BLBG: Yen Weakens as Global Recovery Signs Revive Demand for Yield
By Yasuhiko Seki and Ron Harui
March 23 (Bloomberg) -- The yen fell for the first time in five days against the euro as optimism the global economic recovery is intact spurred gains in stocks and demand for emerging-market assets.
The yen weakened versus 15 of 16 major counterparts before reports forecast to show a slowing decline in U.S. home sales and the fastest gain in Japanese exports in more than two decades. The euro strengthened after Luxembourg’s Jean-Claude Juncker, who heads the group of euro-region finance ministers, said the European Union will not “abandon” Greece.
“The recovery of most economies worldwide is still on track,” said Akane Vallery Uchida, a currency strategist at Royal Bank of Scotland Group Plc in Tokyo. “Equities in the Asia-Pacific region are also firm. Hence, risk sentiment may be supported and the yen may face downward pressure.”
The yen declined to 122.39 per euro as of 1:24 p.m. in Tokyo from 122.21 in New York yesterday when it climbed to 121.06, the highest since March 5. The euro was at $1.3559 from $1.3558 yesterday, when it fell to $1.3464, the weakest since March 2. The dollar traded at 90.26 yen from 90.14 yen.
Japan’s currency dropped the most versus Singapore’s dollar and South Korea’s won. The National Association of Realtors will say in Washington today that sales of previously owned U.S. homes fell 1.1 percent in February from January, when they fell 7.2 percent, according to a Bloomberg News survey of economists.
Japan Exports
Federal Reserve Bank of Chicago President Charles Evans said today in Shanghai that the U.S. economy may expand at a 3 percent to 3.5 percent pace this year.

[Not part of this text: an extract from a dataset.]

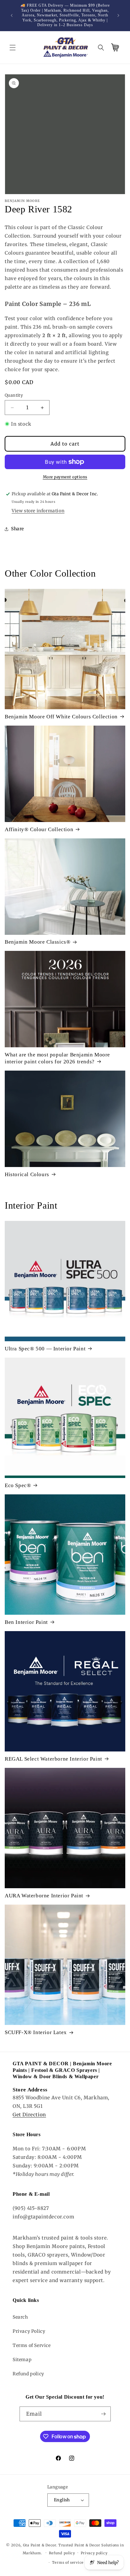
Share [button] (17, 529)
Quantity (14, 395)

Japanese exports climbed 45.7 percent in February from a year earlier, the most since at least January 1986 when Bloomberg began to compile the data, a separate survey showed. Japan’s Ministry of Finance will release the report tomorrow.
The yen weakened versus most Asian currencies as stocks in the region advanced. The MSCI Asia Pacific Index rose 0.4 percent, while the index excluding Japan gained 0.9 percent.
“Equities in Asia don’t look that bad, so risk appetite could improve,” said Nobuaki Kubo, vice president of foreign exchange in Tokyo at BBH Investment Services Inc., a unit of New York-based Brown Brothers Harriman & Co. “This may contribute to some selling of the yen.”
The Japanese currency fell 0.3 percent to 64.49 per Singapore dollar and declined 0.3 percent to 12.55692 won.
Greece, Europe
The euro strengthened after European Central Bank President Jean-Claude Trichet said yesterday the ECB is prepared to reassess its collateral rules if necessary, softening its stance as Greece struggles to cut the region’s largest budget shortfall.
European Commission President Jose Barroso said the EU should spell out its aid measures at the March 25-26 summit in Brussels. Luxembourg’s Prime Minister Juncker said “there is no urgent need to have a decision” at this week’s meeting.
The Swiss franc was near a record high against the euro on speculation its central bank is relaxing a policy of selling the currency.
The franc climbed to a record against the euro yesterday even after the Swiss National Bank stressed it will “act decisively” to prevent an “excessive” appreciation of the currency if needed.
SNB President Philipp Hildebrand is seeking to limit gains in the franc as concern about deficits in Greece, Portugal and Spain boost demand for the currency as a refuge. The franc’s strength is fueling concern deflation will take hold after prices declined for two consecutive months for the first time in a year.
‘More Room’
“From a fundamental point of view there is more room for an appreciation of the Swiss franc,” said Marcus Hettinger, foreign-currency analyst at Credit Suisse Group AG in Zurich. “Our analysis shows that its fair value is at 1.40 versus the euro. It may appreciate further. Only if it happens too fast, the SNB might intervene.”
Hildebrand will speak today at the University of St. Gallen in Switzerland.